Ce maillage territorial constitue un atout majeur pour l’accès au médicament et répond à une forte demande de proximité exprimée par le citoyen.

Le secteur officinal a ainsi des atouts sérieux qu’il doit continuer à mettre en avant : la qualité, la sécurité, la proximité et le service au patient. Il lui faut approfondir  et rationaliser dans cette direction en étant à la pointe de l’évolution scientifique et en mettant le patient au centre de son action.

La viabilité de l’officine est la condition sine qua non pour la réussite de ses missions. Dès lors, les nouvelles créations doivent répondre plutôt à un besoin de santé que comme étant une solution au problème de l’emploi dont la maîtrise passe inéluctablement par la maîtrise de l’adéquation formation-emploi.

HISTORIQUE :

-Août 1973 :   

Les autorisations d’ouverture d’une officine de détail sont accordées dans les communes sur la base d’une tranche de 5000 habitants(NC = 5000 habitants).

-Mars 1976 :  

Les licences d’exploitations des pharmacies d’officines sont divisées en 2 catégories :

A.   Exploitation d’une Officine exclusivement de Jour

B.   Exploitation d’une Officine exclusivement de Nuit

Le nombre d’autorisations d’officines de catégorie « A » est calculé à raison d’une officine supplémentaire par fraction entière de 5000 habitants et en respectant en principe une distance minimale de 200 mètres entre deux officines.

Le nombre des autorisations d’officine de catégorie « B » est calculé dans les grandes villes à raison d’une officine par fraction entière de 100000 habitants.
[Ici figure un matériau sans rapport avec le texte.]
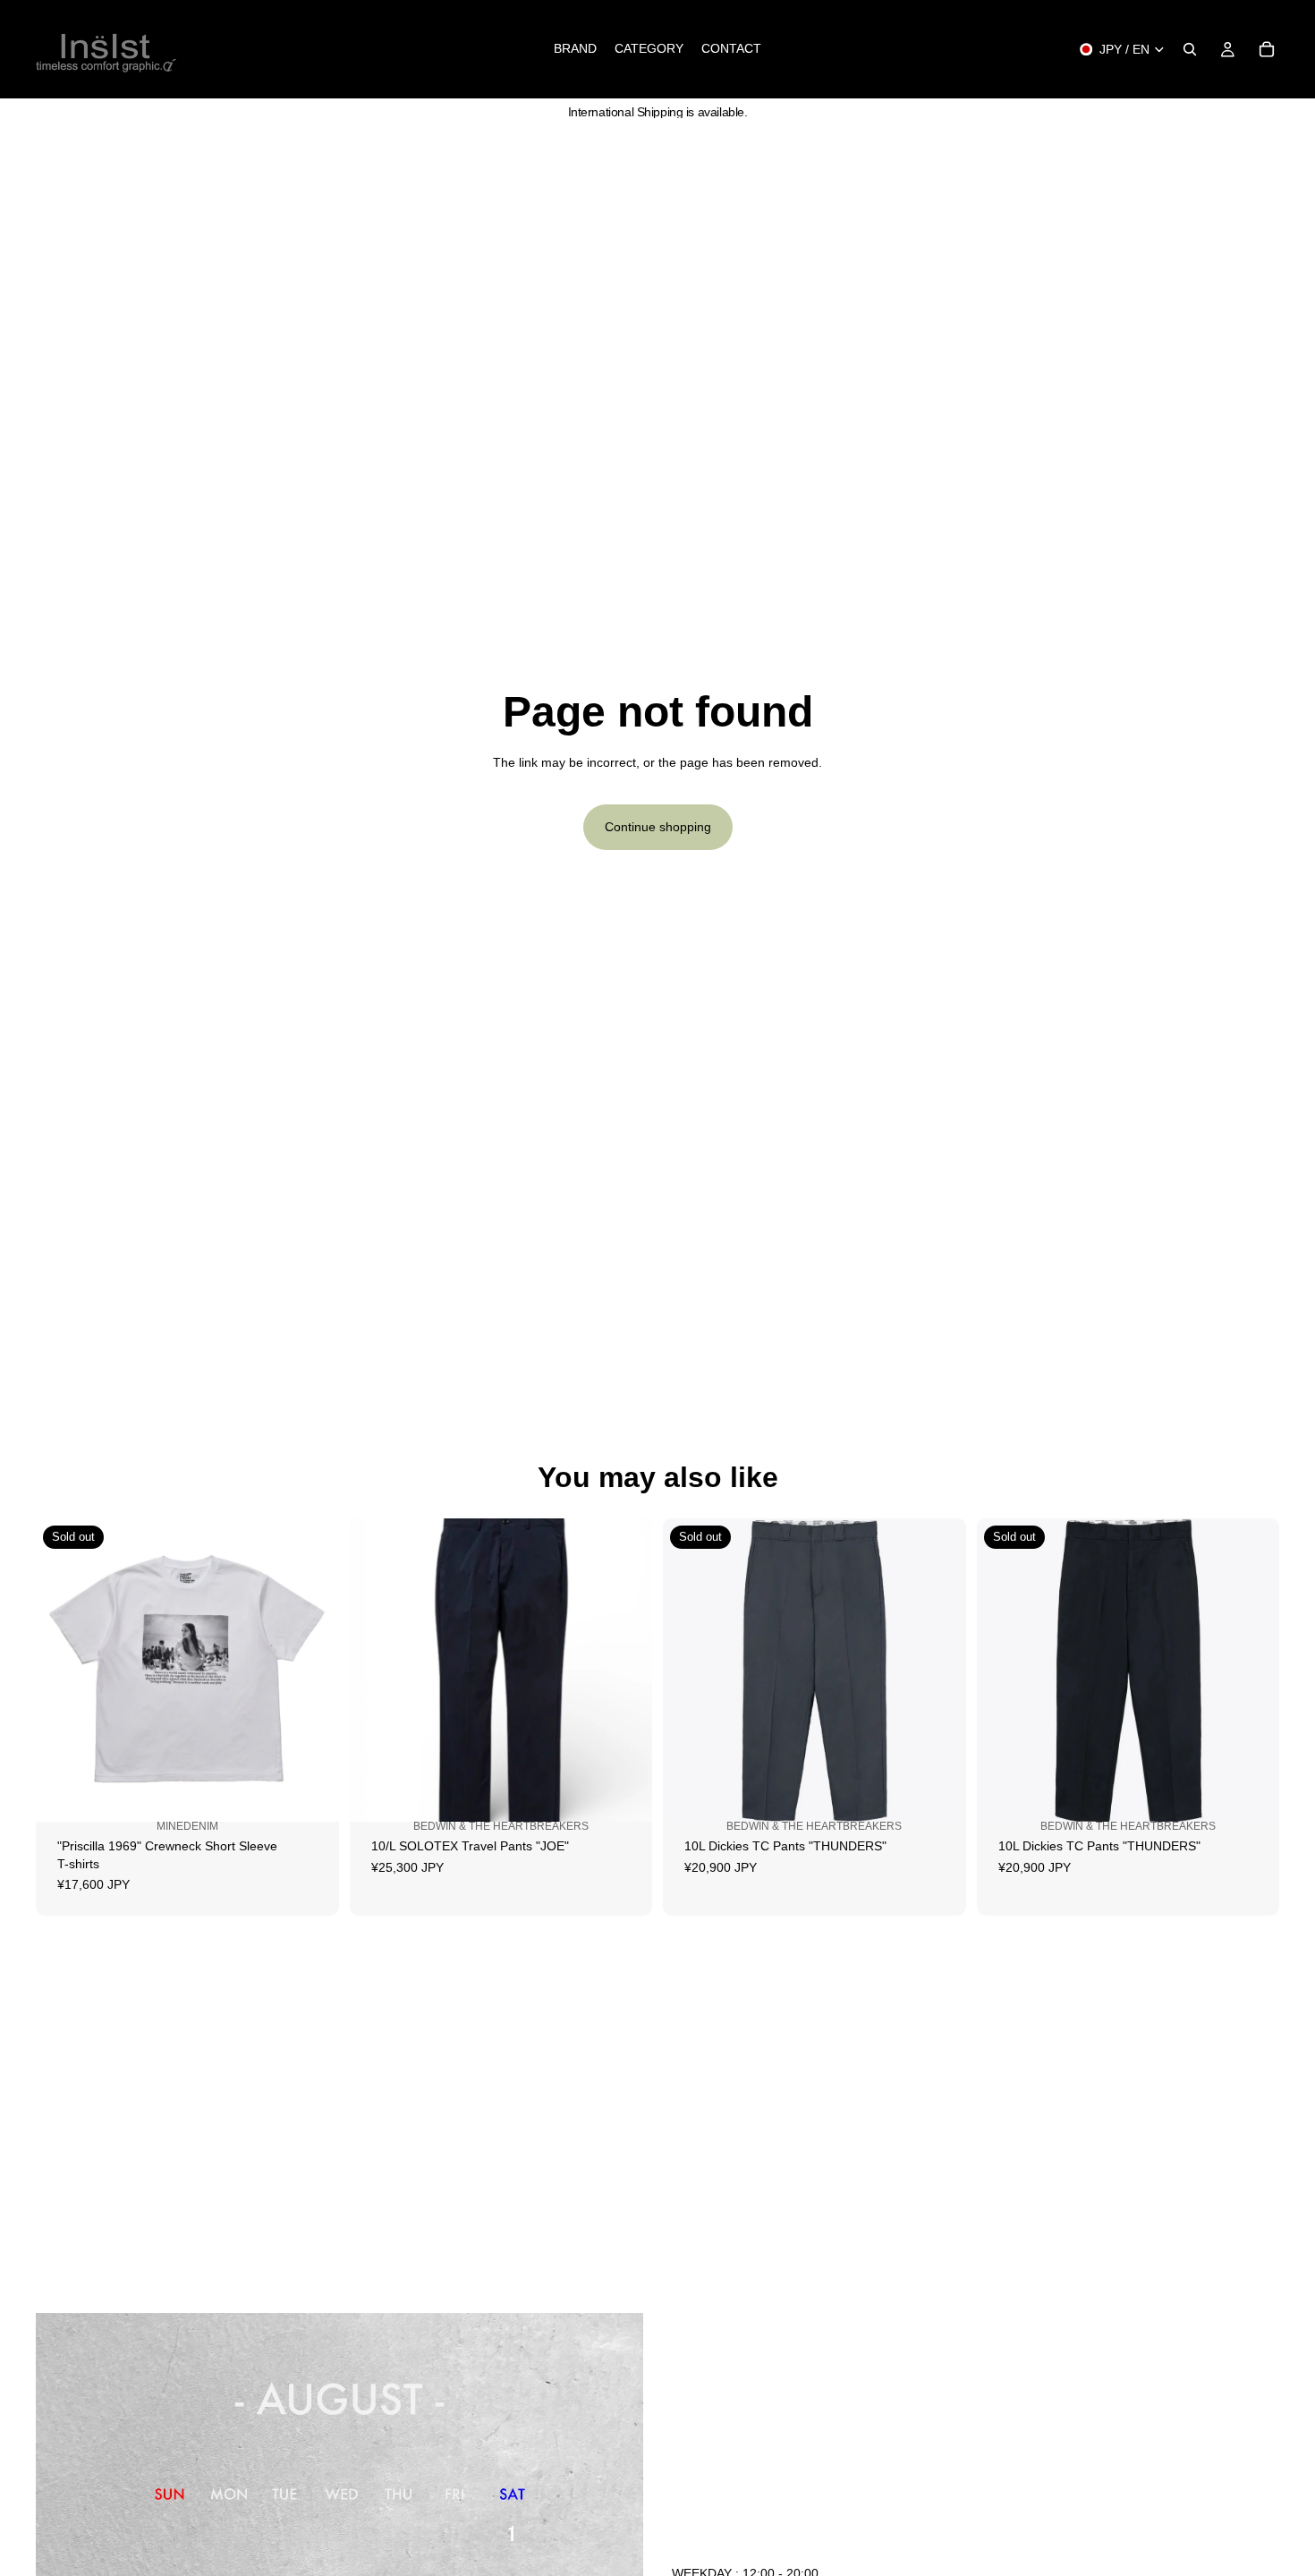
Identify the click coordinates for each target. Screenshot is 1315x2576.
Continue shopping (658, 827)
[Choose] (624, 1805)
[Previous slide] (62, 1670)
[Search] (1189, 49)
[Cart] (1266, 49)
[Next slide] (312, 1670)
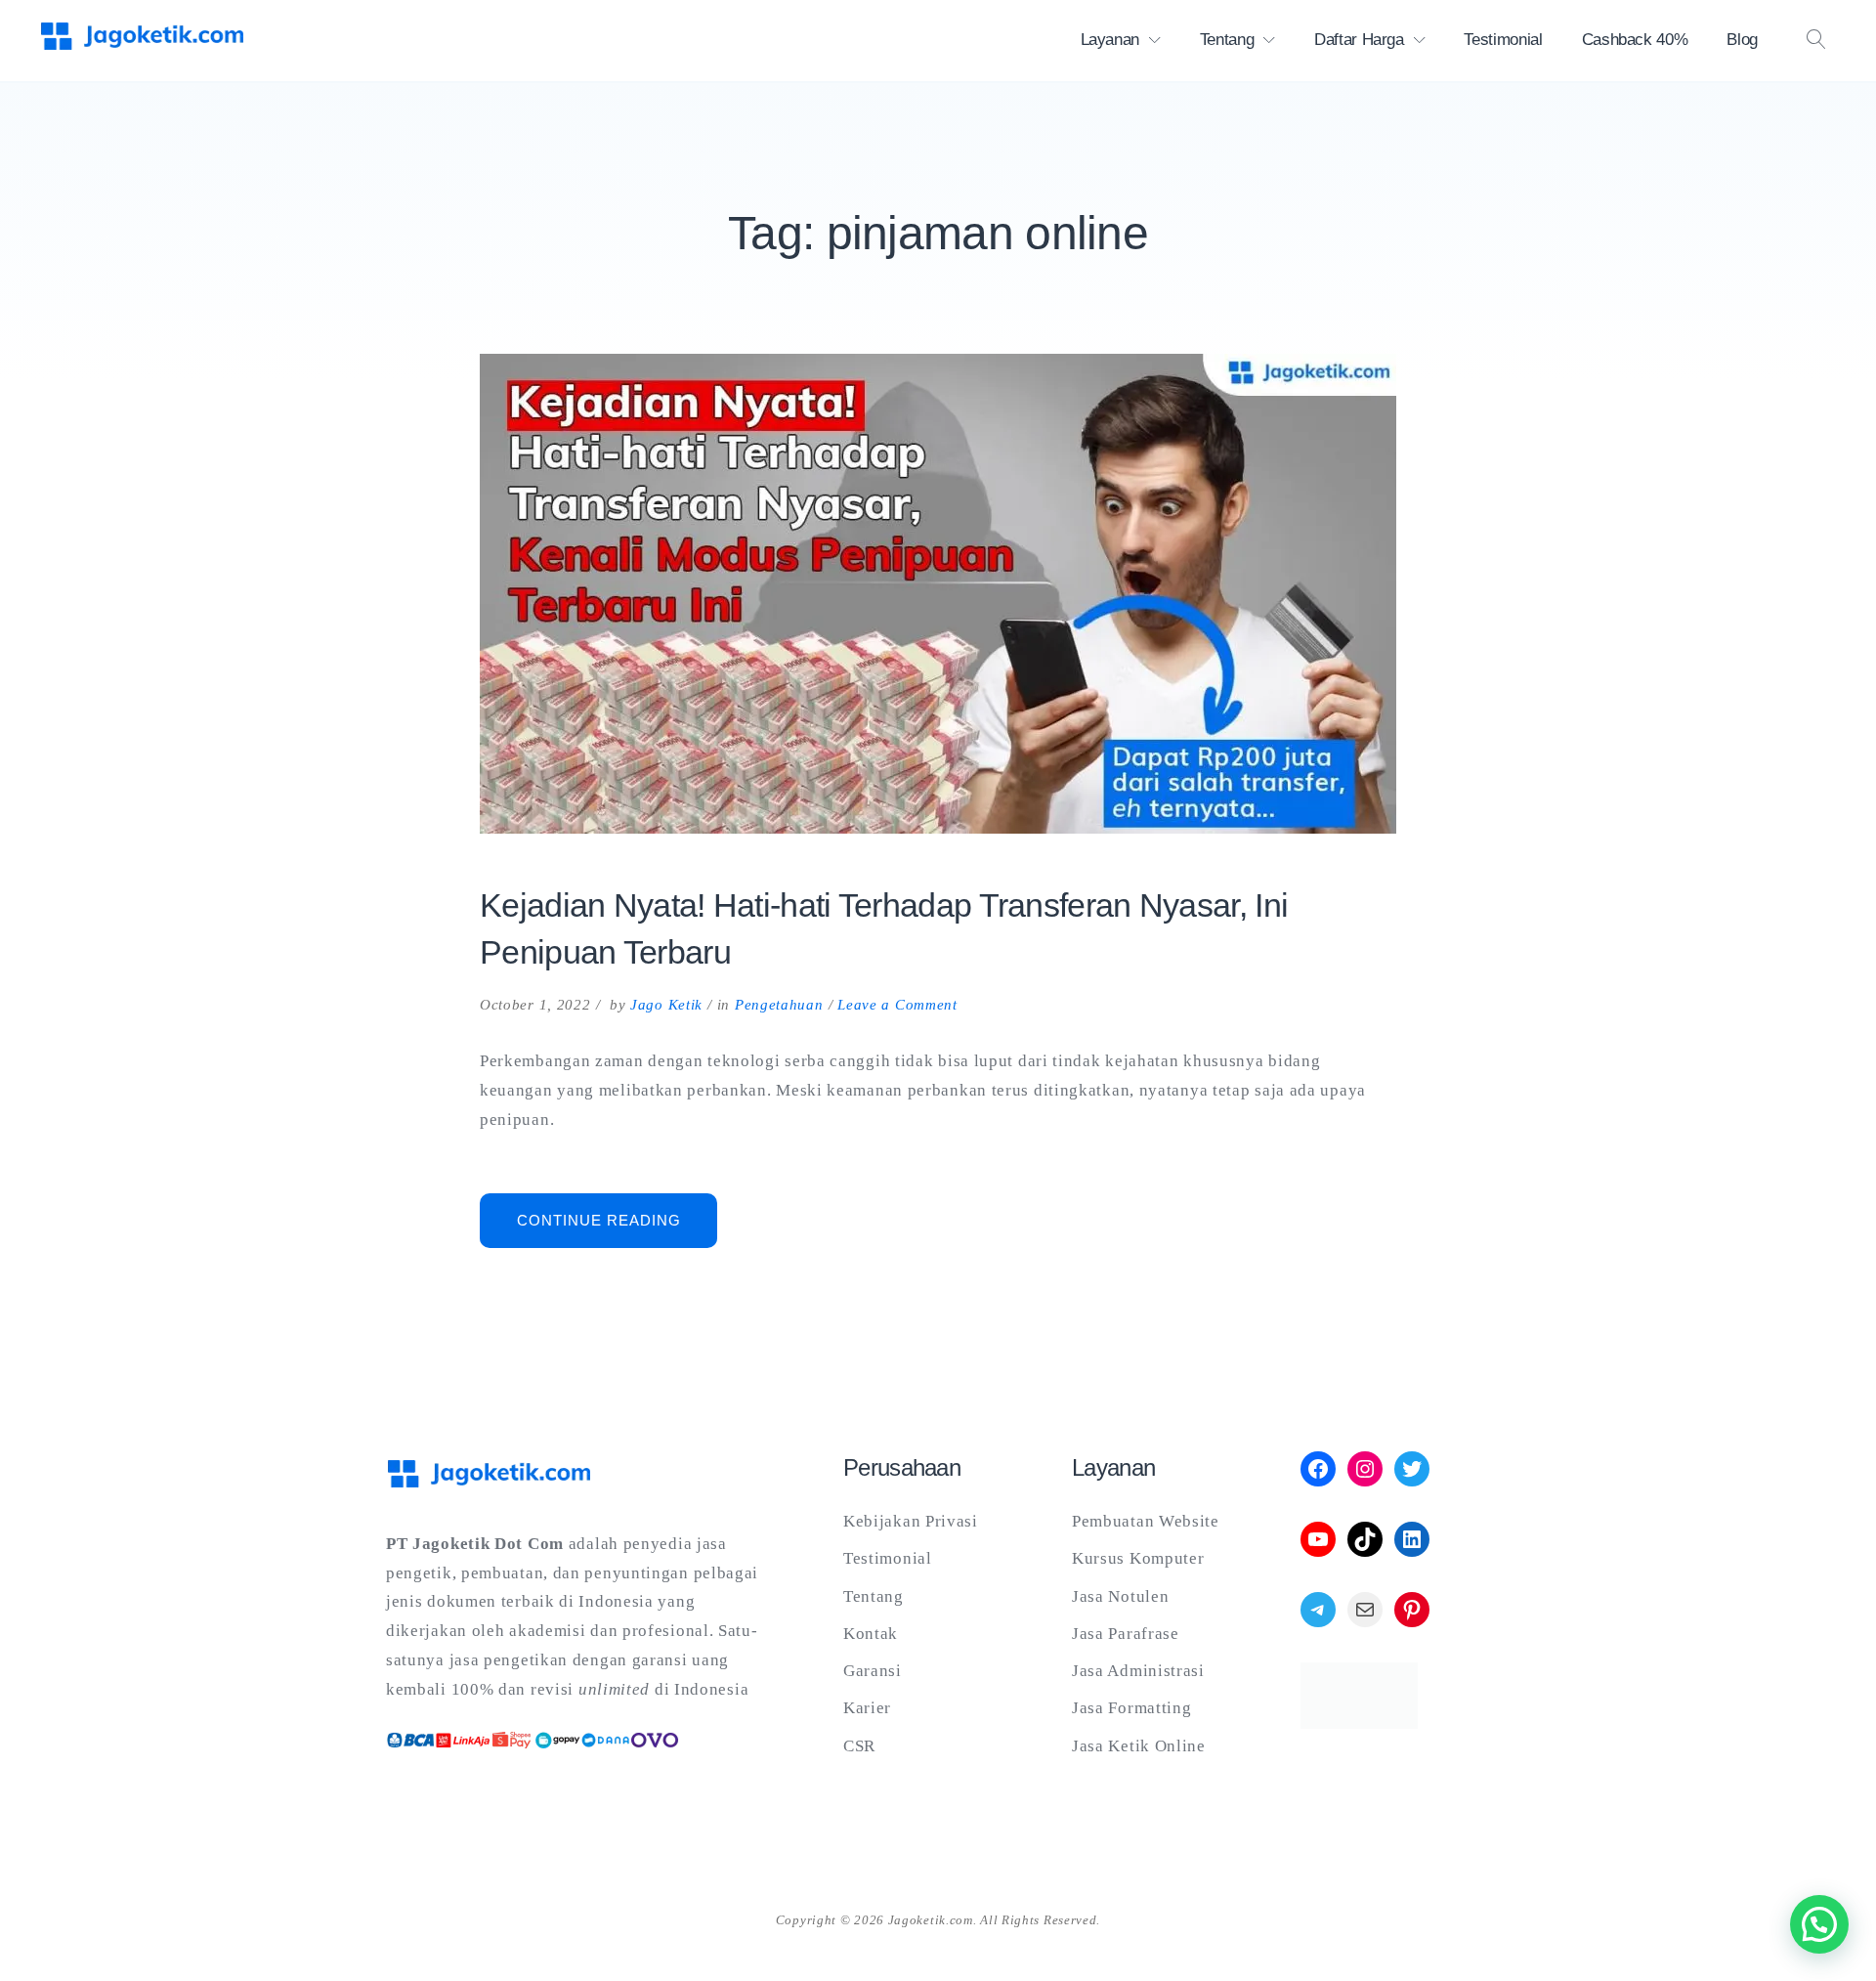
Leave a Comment (897, 1004)
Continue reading (617, 1229)
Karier (867, 1708)
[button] (1819, 1924)
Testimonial (1503, 39)
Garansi (872, 1670)
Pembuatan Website (1145, 1521)
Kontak (870, 1633)
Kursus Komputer (1138, 1558)
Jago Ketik (666, 1004)
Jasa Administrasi (1138, 1670)
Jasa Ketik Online (1139, 1746)
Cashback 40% (1635, 39)
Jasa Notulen (1120, 1596)
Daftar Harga (1359, 39)
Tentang (1227, 39)
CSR (859, 1746)
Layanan (1110, 39)
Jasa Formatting (1132, 1708)
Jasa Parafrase (1125, 1633)
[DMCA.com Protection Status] (1359, 1723)
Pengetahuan (779, 1004)
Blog (1742, 39)
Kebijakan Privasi (910, 1521)
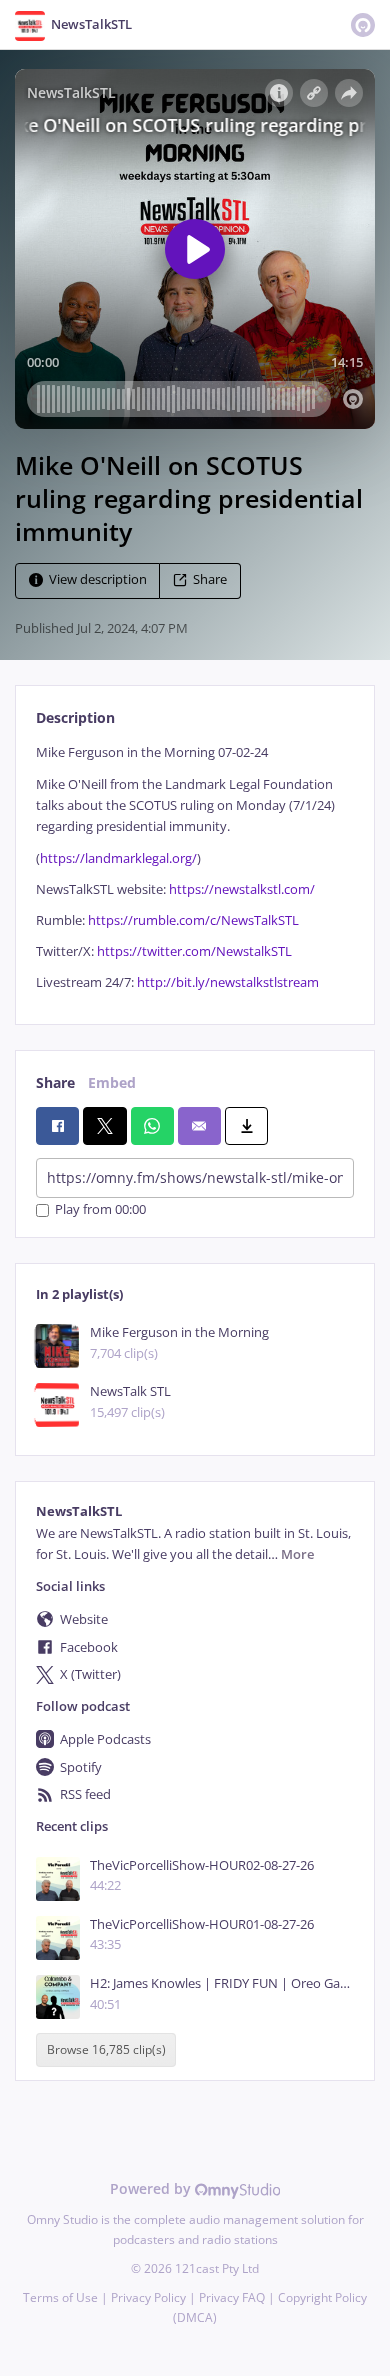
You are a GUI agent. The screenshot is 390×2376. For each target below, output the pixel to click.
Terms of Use (60, 2297)
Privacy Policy (148, 2297)
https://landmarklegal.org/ (118, 858)
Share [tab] (55, 1082)
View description (98, 580)
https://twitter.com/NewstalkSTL (193, 951)
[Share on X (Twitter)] (104, 1126)
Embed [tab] (112, 1082)
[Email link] (199, 1126)
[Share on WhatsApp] (152, 1126)
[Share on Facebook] (57, 1126)
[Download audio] (246, 1126)
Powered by (152, 2188)
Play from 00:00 (100, 1210)
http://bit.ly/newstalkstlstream (228, 982)
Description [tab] (75, 717)
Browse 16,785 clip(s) (106, 2050)
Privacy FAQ (232, 2297)
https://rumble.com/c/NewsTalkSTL (193, 920)
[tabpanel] (195, 867)
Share (210, 580)
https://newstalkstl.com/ (242, 889)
La distance séparant deux officines de catégorie « B » est au moins égale à 500 mètres mais aucune condition de distance n’est exigée entre une officine « A » et une officine de catégorie « B ».

-Septembre 1987 :

Création d’officine de catégorie « A » par dérogation dans les « secteurs prioritaires ».

-Juin 1993 :

Officine catégorie « A » :

Le nombre d’autorisations d’officines est calculé sur la base de la population des délégations. Ces dernières, sont classées sur la base du chiffre d’affaire moyen des officines par habitant dans chaque délégation en cinq zones ayant chacune un NC allant de 4000 à 64000 habitants.

La distance minimale entre deux officines de catégorie « A » est de 200 mètres.

Les transferts à l’intérieur d’une même délégation ne peuvent être effectués d’une commune à une autre.

Officine catégorie « B » :

Le nombre d’autorisations d’officines de catégorie « B » est calculé sur la base de la population de chaque commune à raison d’une officine par tranche non entière de 70000 habitants.

La distance minimale entre deux officines de catégorie « B » est de 500 mètres.

 -Juillet 1993 :  

Dérogation de créations supplémentaires d’officines de catégorie « A » dans les délégations suivantes :

         *Tunis Bab Bhar           : 3 créations

         *Tunis El Menzah                  : 1 création

         *Sousse Médina            : 2 créations

         *Sfax Médina                : 2 créations

Majoration du chiffre d’affaire de 15% pour la zone 1 et de 10% pour la zone 2 : passage de certaines délégations de la zone 2 à la zone 1 et aucun impact sur la zone 1.

-Mai 2004 :  

Retour aux créations d’officines de catégorie « A » par commune surtout pour les grandes villes avec comme NC : 3600 habitants pour Tunis et Sousse et 4000 habitants pour d’autres villes. Pour les autres localités : créations d’officines de catégorie « A » par délégation  mais disparition des zones à NC 64000 et 32000 habitants et apparition de 3 nouvelles zones à NC 6000, 12000 et 24000 habitants.

Pour les officines de catégorie « B », le nombre des autorisations

d’ouverture est calculé sur la base  de la population de chaque commune à raison d’une officine par tranche semi entière de 60000habitants.

-Décembre 2007 :  

Officine de catégorie « A » :

Les communes de Sfax et de l’Ariana sont passées comme Tunis et Sousse à un NC de 3600 habitants au lieu de 4000.

Disparition de la zone à NC 24000 habitants

 

Création d’officines de catégorie « A » dans les secteurs situés en dehors des zones communales (Imadates) dont le nombre d’habitants dépasse 4000 habitants, et ce même en dépassant la limite prévue par le NC applicable à la délégation dont relève les secteurs concernés. Ces créations ne peuvent être transférées en dehors des secteurs dans lesquels elles ont été créées.